2. The sequence of the supplementary figures should perhaps be reviewed, because Fig. S3 (line 249) is followed by Fig. S6 (line 263), and then Fig. S4 (line286).
3. When discussing the loss of TORC2, the authors speculate that it may just have become dispensable under conditions where carbon and energy are reliably supplied. Another possibility is that TORC1 may have taken over some of TORC2’s function. This may perhaps also be the case for the Nitzschia purtrida diatom, which has likely lost TORC2 during an autotrophic phase and then became heterotrophic again?

 

 

 

 

Author Response

We are very happy that the Reviewer liked the manuscript and believes it will be a valuable addition to the field. Below are our responses to the minor comments provided.

1. Throughout the text, species names are often in regular letters, rather than in italics (see for instance S. cerevisiae and S. pombe [line 143], or Vitrella brassicaformis [line 334]; and others). I suggest checking the entire manuscript for coherence regarding this issue.

We thank the reviewer for pointing out our need to further edit the manuscript for proper use of species names and have made the requested changes.

2. The sequence of the supplementary figures should perhaps be reviewed, because Fig. S3 (line 249) is followed by Fig. S6 (line 263), and then Fig. S4 (line286).

We thank the reviewer for this suggestion. We have reordered the supplemental figures so that they are listed in numerical order in the text.
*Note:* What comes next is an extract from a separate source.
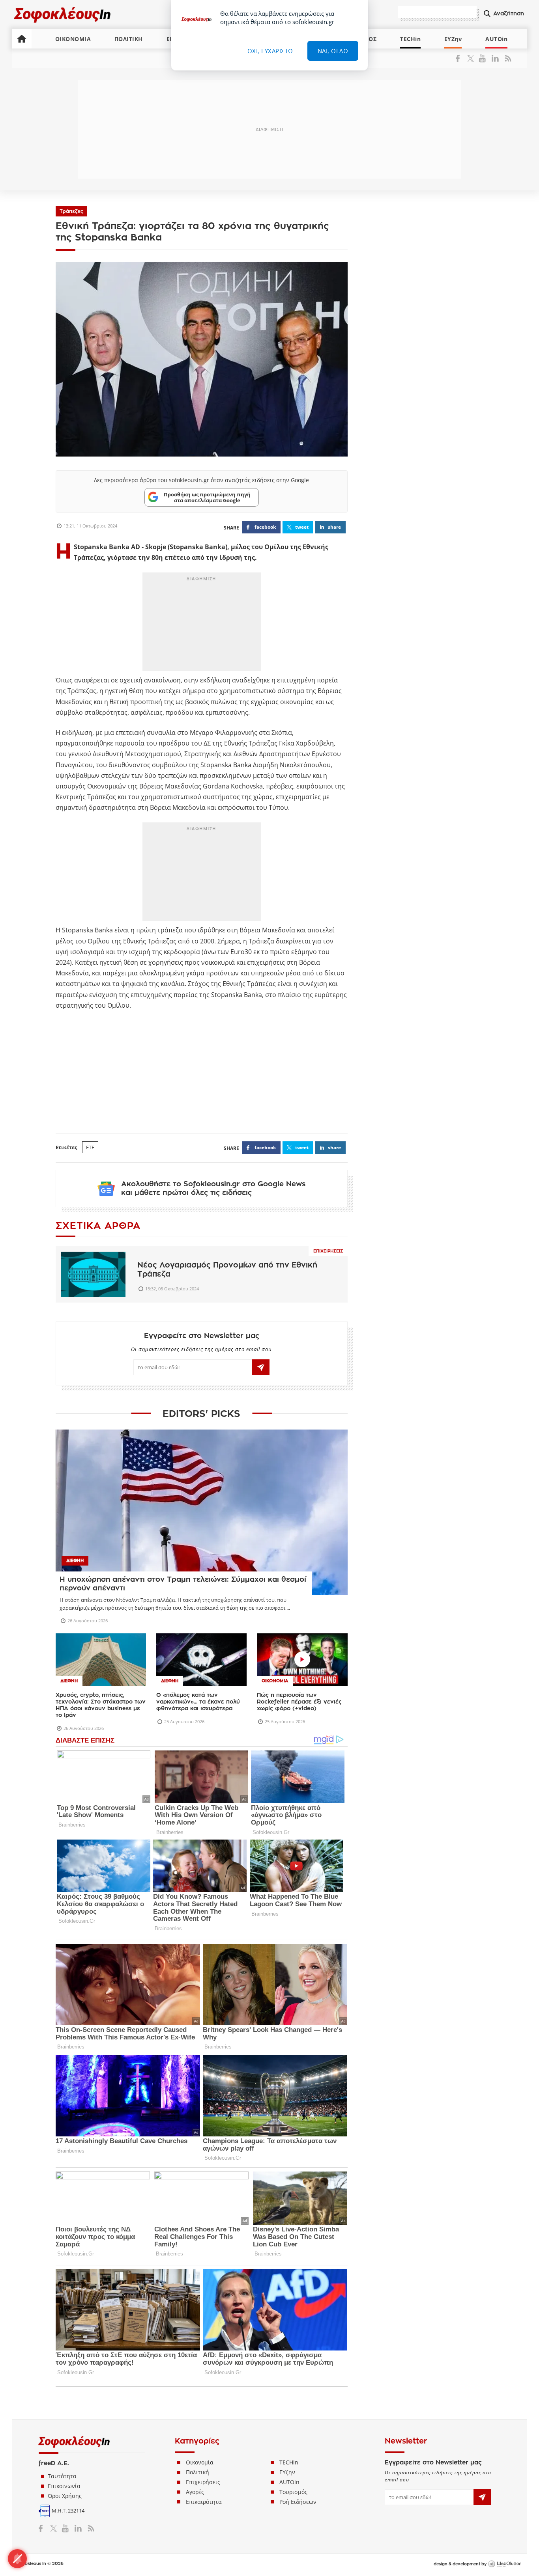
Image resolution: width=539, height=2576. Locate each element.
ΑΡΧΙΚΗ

3. When discussing the loss of TORC2, the authors speculate that it may just have become dispensable under conditions where carbon and energy are reliably supplied. Another possibility is that TORC1 may have taken over some of TORC2’s function. This may perhaps also be the case for the Nitzschia purtrida diatom, which has likely lost TORC2 during an autotrophic phase and then became heterotrophic again?
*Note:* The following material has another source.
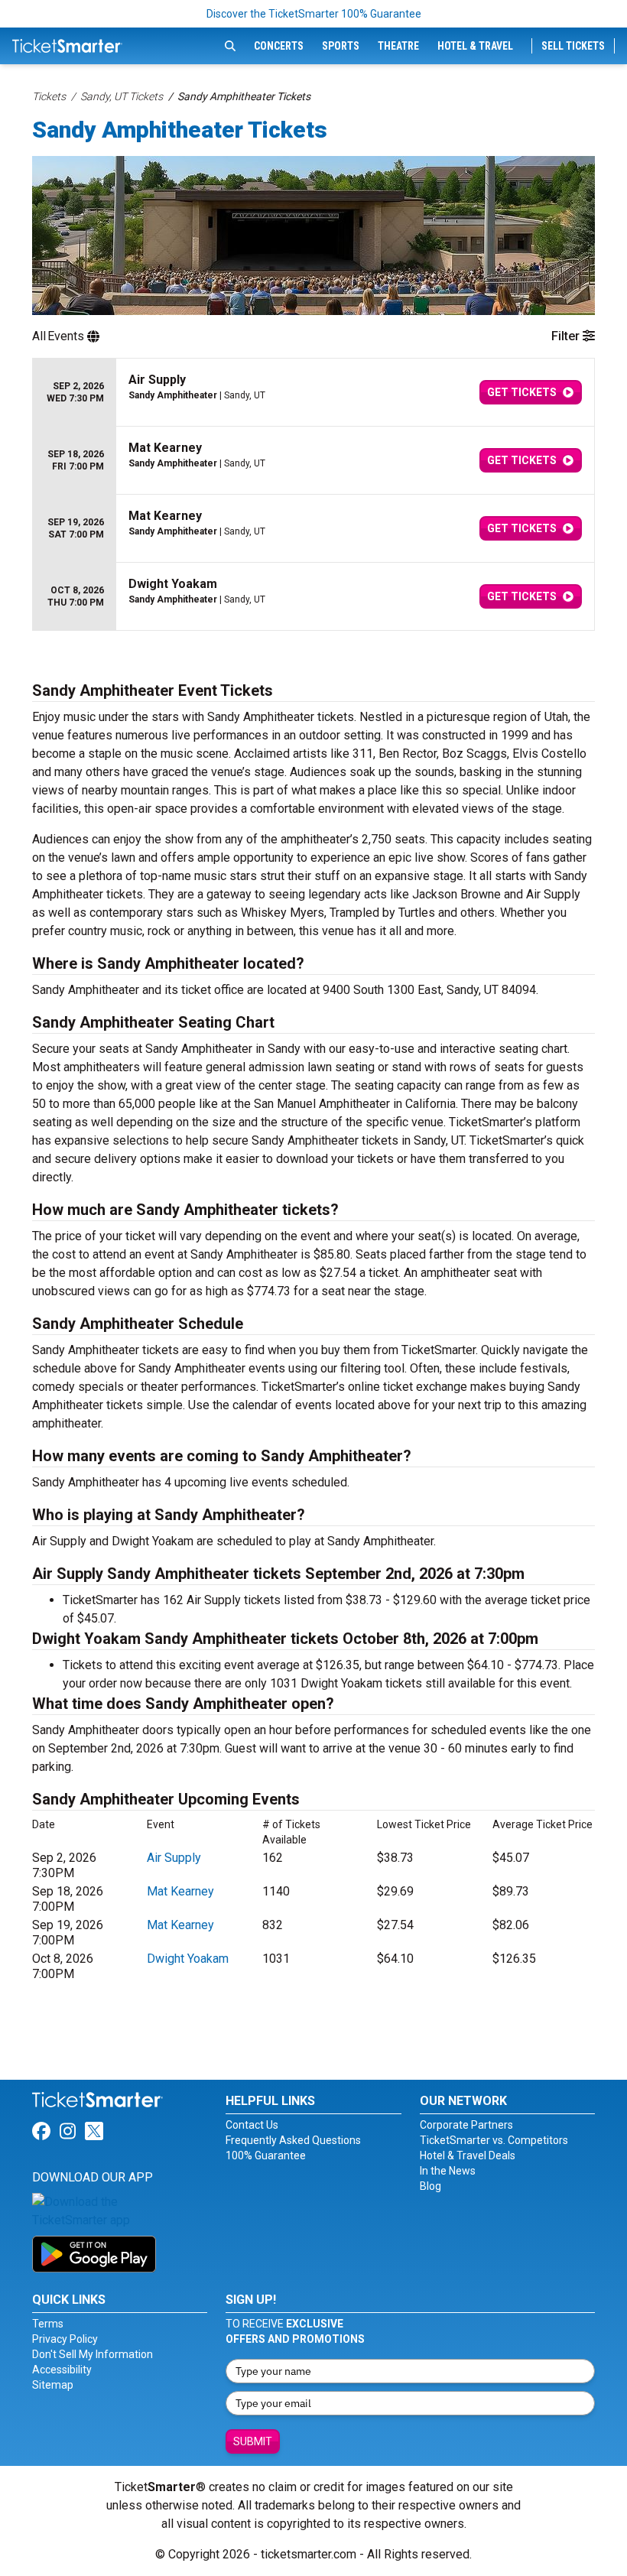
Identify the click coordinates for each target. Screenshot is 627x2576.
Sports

We thank the reviewer for this insightful comment. When we describe species that have lossed TORC2, in some cases we have specifically indicated the need for alternative pathways to compensate for known roles of TORC2, for example in ROS mediation in plants. However, it is true that we imply there was a loss of a requirement for TORC2 in many species. We have modified the text to indicate the possibility that some TORC2 activities could have been taken over by TORC1 (e.g. line 389 in the revised manuscript: Therefore, at least in these known cases, heterotrophy can be regained in the absence of TORC2, possibly through compensation by TORC1 activity."